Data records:
===============
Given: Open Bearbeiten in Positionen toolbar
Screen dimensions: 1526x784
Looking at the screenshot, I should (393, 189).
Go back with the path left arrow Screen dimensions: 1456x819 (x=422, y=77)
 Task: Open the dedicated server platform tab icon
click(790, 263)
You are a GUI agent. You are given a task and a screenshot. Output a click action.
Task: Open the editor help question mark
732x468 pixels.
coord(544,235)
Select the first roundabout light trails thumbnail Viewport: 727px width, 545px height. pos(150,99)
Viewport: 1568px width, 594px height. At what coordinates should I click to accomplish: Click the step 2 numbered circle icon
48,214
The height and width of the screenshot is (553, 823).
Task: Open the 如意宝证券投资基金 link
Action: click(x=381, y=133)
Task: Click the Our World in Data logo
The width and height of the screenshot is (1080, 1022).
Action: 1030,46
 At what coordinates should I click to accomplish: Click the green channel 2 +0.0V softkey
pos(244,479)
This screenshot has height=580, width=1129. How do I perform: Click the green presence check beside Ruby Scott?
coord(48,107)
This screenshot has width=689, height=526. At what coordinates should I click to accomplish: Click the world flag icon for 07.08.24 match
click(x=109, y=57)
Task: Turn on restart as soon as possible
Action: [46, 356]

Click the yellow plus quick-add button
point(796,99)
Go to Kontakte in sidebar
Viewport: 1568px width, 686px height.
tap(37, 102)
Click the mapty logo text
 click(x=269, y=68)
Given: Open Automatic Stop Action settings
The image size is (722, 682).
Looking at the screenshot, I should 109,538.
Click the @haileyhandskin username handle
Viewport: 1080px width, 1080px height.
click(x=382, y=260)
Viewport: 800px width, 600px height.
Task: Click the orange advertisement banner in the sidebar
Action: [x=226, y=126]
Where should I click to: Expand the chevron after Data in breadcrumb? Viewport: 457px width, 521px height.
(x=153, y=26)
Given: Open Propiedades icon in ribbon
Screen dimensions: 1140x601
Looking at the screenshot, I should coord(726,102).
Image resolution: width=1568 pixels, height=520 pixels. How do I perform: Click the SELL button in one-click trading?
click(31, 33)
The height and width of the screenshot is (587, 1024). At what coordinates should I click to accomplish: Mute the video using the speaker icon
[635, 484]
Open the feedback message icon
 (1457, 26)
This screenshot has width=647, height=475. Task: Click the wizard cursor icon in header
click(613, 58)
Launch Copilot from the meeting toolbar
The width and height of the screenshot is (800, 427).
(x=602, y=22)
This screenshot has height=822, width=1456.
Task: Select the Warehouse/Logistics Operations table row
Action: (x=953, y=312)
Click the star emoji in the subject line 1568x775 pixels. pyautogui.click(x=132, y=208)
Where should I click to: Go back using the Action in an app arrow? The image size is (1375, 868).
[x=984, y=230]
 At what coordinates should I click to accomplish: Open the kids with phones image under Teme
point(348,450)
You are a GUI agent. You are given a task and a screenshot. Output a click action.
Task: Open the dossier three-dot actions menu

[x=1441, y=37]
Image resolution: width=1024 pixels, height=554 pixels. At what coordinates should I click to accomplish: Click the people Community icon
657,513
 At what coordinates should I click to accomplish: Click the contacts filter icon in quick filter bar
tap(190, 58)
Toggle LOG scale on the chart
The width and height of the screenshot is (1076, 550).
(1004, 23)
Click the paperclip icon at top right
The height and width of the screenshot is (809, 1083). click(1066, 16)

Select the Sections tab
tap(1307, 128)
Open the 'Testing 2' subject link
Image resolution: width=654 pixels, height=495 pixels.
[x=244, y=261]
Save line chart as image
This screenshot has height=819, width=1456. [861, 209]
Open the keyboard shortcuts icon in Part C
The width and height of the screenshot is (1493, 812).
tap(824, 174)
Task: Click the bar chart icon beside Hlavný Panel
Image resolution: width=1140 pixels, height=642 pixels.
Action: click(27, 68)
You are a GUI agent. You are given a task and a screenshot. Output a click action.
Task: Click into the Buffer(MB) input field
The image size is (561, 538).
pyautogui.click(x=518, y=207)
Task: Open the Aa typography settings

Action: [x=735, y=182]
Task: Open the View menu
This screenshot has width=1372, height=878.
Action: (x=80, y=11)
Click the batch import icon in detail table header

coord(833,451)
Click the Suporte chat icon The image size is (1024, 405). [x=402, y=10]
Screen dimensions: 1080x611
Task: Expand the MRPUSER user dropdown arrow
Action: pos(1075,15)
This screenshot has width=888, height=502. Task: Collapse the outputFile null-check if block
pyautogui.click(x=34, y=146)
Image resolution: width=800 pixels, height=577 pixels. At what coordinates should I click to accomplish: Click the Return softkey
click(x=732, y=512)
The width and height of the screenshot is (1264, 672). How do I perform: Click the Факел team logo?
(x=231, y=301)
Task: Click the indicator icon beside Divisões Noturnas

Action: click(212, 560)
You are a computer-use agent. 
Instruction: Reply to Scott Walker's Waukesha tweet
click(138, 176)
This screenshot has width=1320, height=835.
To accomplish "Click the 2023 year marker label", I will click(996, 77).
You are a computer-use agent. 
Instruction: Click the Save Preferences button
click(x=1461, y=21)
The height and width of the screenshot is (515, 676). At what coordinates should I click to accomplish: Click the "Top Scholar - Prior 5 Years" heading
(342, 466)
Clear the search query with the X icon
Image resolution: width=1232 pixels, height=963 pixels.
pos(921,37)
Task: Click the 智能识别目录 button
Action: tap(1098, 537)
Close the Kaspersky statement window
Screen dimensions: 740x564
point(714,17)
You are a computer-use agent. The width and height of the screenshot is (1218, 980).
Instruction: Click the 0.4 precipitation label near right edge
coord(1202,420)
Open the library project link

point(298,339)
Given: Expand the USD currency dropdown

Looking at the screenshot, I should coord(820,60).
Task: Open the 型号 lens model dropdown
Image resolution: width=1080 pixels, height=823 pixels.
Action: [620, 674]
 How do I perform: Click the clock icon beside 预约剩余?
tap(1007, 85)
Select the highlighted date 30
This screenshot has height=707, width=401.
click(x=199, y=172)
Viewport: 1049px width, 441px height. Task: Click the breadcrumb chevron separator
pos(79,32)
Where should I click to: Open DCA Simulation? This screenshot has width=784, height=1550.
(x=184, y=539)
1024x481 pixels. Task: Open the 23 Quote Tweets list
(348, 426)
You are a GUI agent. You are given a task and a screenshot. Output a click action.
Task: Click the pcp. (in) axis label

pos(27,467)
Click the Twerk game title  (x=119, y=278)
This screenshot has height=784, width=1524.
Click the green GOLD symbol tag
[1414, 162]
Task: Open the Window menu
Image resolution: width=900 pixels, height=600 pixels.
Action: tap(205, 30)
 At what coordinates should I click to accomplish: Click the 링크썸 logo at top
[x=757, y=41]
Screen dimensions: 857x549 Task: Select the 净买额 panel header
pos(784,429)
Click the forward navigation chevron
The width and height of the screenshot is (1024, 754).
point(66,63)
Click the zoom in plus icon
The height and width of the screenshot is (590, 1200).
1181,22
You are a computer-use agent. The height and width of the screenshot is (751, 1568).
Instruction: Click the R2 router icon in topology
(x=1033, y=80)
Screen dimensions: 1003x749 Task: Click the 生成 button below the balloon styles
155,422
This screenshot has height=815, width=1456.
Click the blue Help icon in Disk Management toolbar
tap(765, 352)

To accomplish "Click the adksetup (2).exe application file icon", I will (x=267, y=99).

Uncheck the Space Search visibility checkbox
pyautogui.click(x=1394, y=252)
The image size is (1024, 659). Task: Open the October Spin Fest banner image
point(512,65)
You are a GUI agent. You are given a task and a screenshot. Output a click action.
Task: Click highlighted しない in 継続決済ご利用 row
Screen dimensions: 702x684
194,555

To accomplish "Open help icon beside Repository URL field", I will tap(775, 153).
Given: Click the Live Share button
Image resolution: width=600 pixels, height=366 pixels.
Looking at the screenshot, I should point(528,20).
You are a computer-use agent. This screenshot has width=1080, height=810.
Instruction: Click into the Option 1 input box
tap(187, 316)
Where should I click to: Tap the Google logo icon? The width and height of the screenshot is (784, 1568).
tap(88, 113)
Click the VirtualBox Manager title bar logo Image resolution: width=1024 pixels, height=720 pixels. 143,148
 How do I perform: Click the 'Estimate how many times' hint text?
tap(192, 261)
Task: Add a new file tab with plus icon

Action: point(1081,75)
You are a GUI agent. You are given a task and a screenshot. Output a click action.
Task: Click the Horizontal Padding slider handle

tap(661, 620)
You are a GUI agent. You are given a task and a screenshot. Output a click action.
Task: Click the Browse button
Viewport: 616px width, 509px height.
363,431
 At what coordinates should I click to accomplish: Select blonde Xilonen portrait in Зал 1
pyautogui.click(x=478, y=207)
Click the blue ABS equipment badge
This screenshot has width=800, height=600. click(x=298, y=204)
===============
Rewrite the data from the line containing "1024x481 pixels. Task: Open" through the line containing "tap(88, 113)", replacing "chevron" with "arrow" and leaving everything else unchanged.

1024x481 pixels. Task: Open the 23 Quote Tweets list
(348, 426)
You are a GUI agent. You are given a task and a screenshot. Output a click action.
Task: Click the pcp. (in) axis label

pos(27,467)
Click the Twerk game title  (x=119, y=278)
This screenshot has height=784, width=1524.
Click the green GOLD symbol tag
[1414, 162]
Task: Open the Window menu
Image resolution: width=900 pixels, height=600 pixels.
Action: tap(205, 30)
 At what coordinates should I click to accomplish: Click the 링크썸 logo at top
[x=757, y=41]
Screen dimensions: 857x549 Task: Select the 净买额 panel header
pos(784,429)
Click the forward navigation arrow
The width and height of the screenshot is (1024, 754).
point(66,63)
Click the zoom in plus icon
The height and width of the screenshot is (590, 1200).
1181,22
You are a computer-use agent. The height and width of the screenshot is (751, 1568).
Instruction: Click the R2 router icon in topology
(x=1033, y=80)
Screen dimensions: 1003x749 Task: Click the 生成 button below the balloon styles
155,422
This screenshot has height=815, width=1456.
Click the blue Help icon in Disk Management toolbar
tap(765, 352)

To accomplish "Click the adksetup (2).exe application file icon", I will (x=267, y=99).

Uncheck the Space Search visibility checkbox
pyautogui.click(x=1394, y=252)
The image size is (1024, 659). Task: Open the October Spin Fest banner image
point(512,65)
You are a GUI agent. You are given a task and a screenshot. Output a click action.
Task: Click highlighted しない in 継続決済ご利用 row
Screen dimensions: 702x684
194,555

To accomplish "Open help icon beside Repository URL field", I will tap(775, 153).
Given: Click the Live Share button
Image resolution: width=600 pixels, height=366 pixels.
Looking at the screenshot, I should point(528,20).
You are a computer-use agent. This screenshot has width=1080, height=810.
Instruction: Click into the Option 1 input box
tap(187, 316)
Where should I click to: Tap the Google logo icon? The width and height of the screenshot is (784, 1568).
tap(88, 113)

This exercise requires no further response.